_WHAT TO WORK ON_
Lines with the word "screenshot": copy all of them from the entries below.
++++ EXERCISE DATA ++++
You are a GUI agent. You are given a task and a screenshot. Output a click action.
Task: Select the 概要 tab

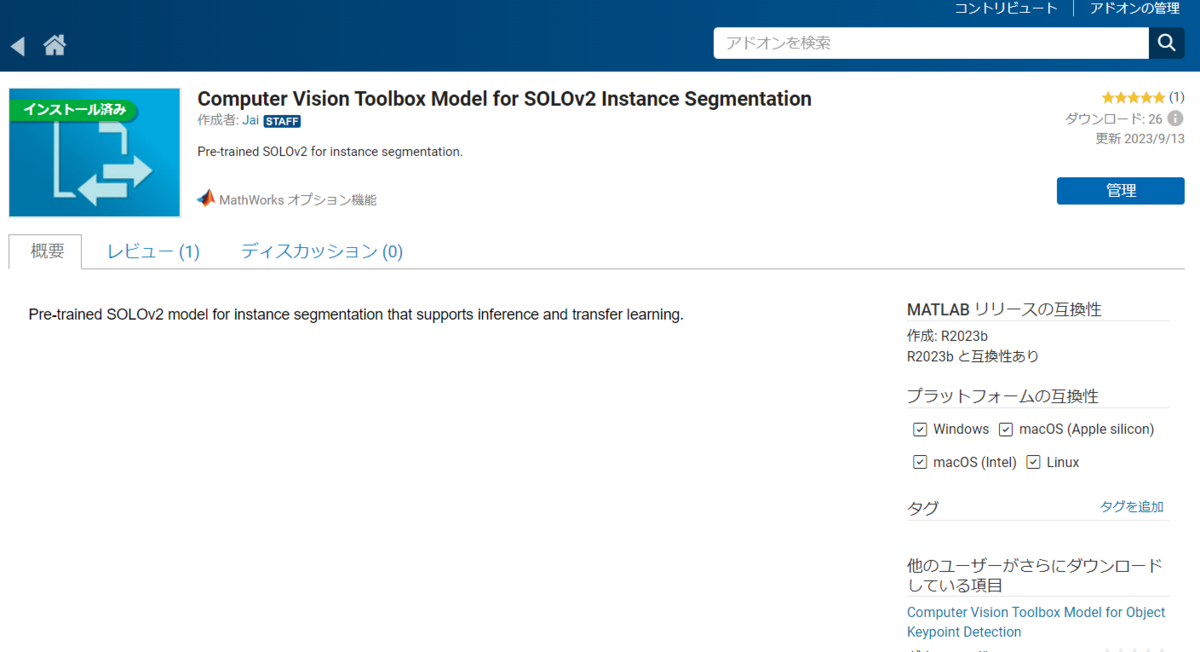coord(46,252)
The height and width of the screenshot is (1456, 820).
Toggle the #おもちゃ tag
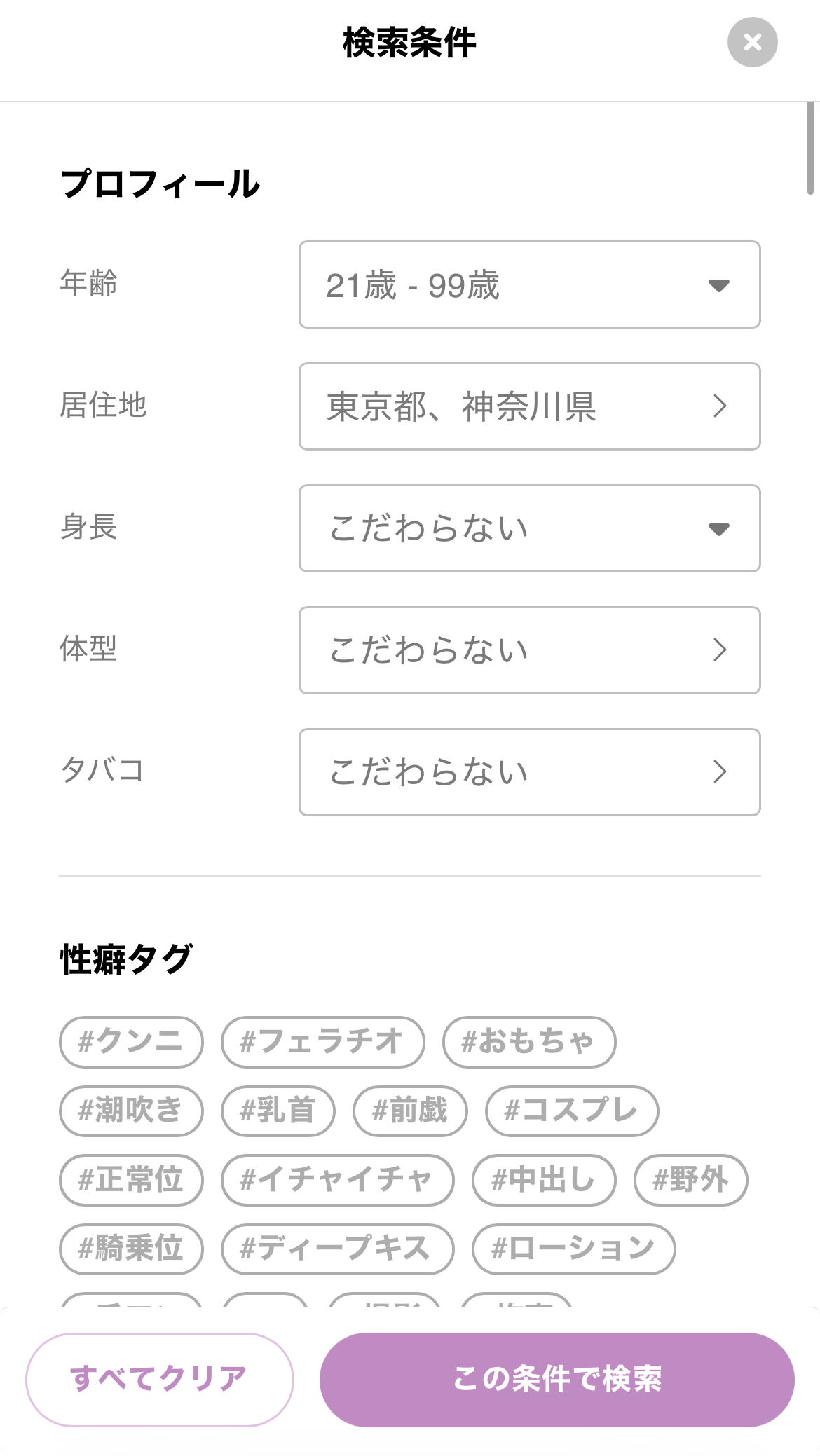click(x=529, y=1042)
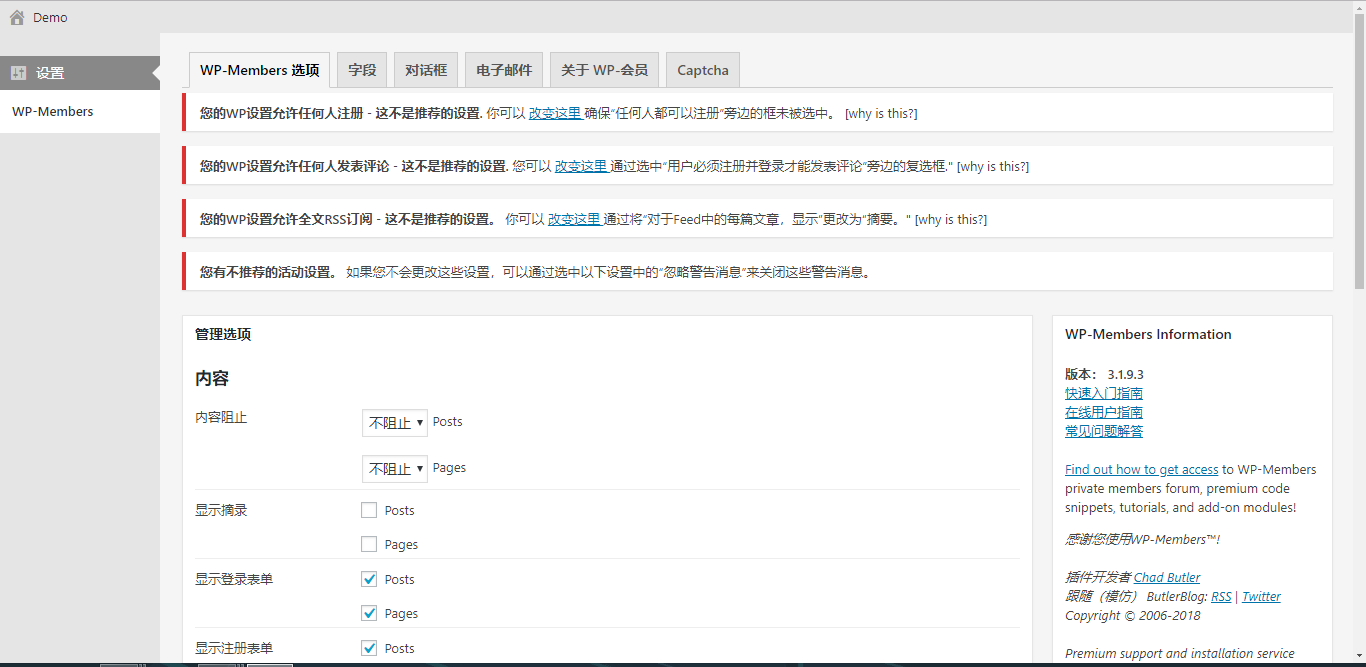1366x667 pixels.
Task: Open the Captcha tab
Action: pyautogui.click(x=702, y=69)
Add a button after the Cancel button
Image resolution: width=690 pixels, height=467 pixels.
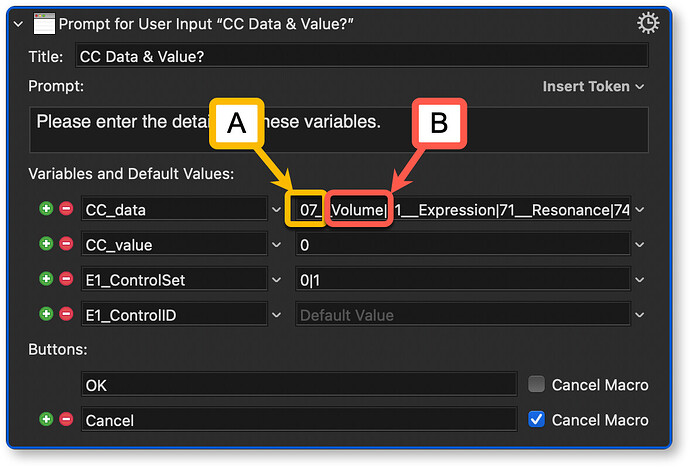point(46,420)
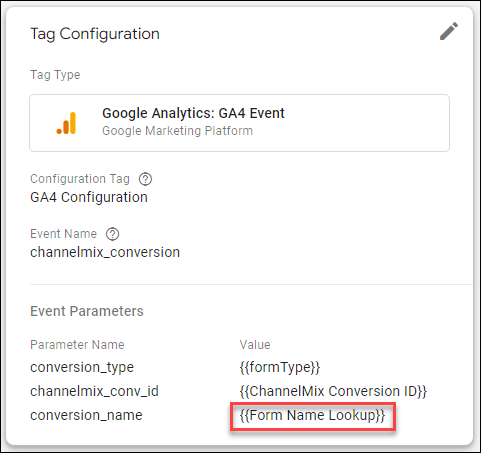481x453 pixels.
Task: Open Event Name help icon
Action: 112,234
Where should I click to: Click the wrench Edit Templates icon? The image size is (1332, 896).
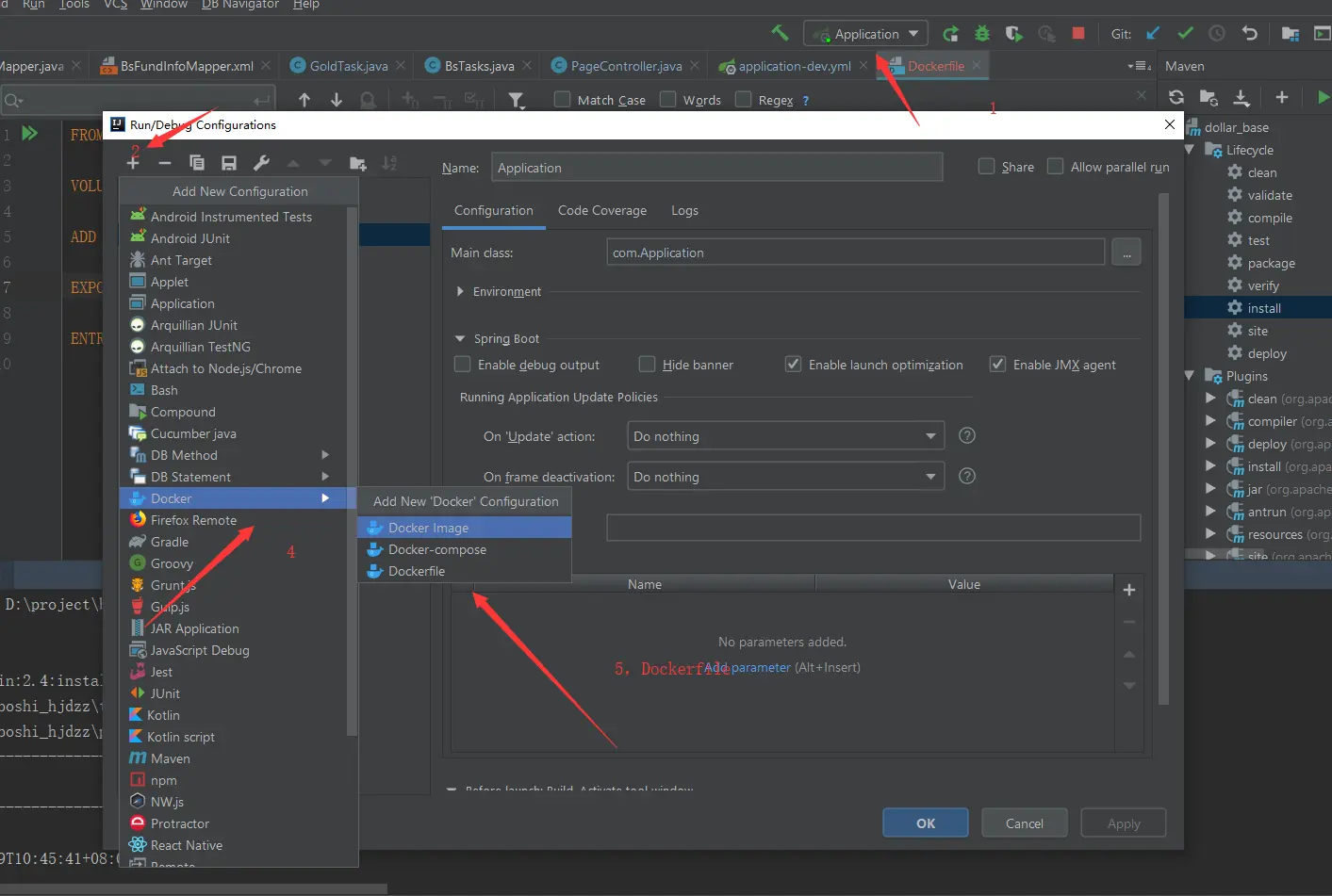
++++
_TASK RESULT_
You are a GUI agent. You are given a task and a screenshot. Output a click action.
The height and width of the screenshot is (1456, 820).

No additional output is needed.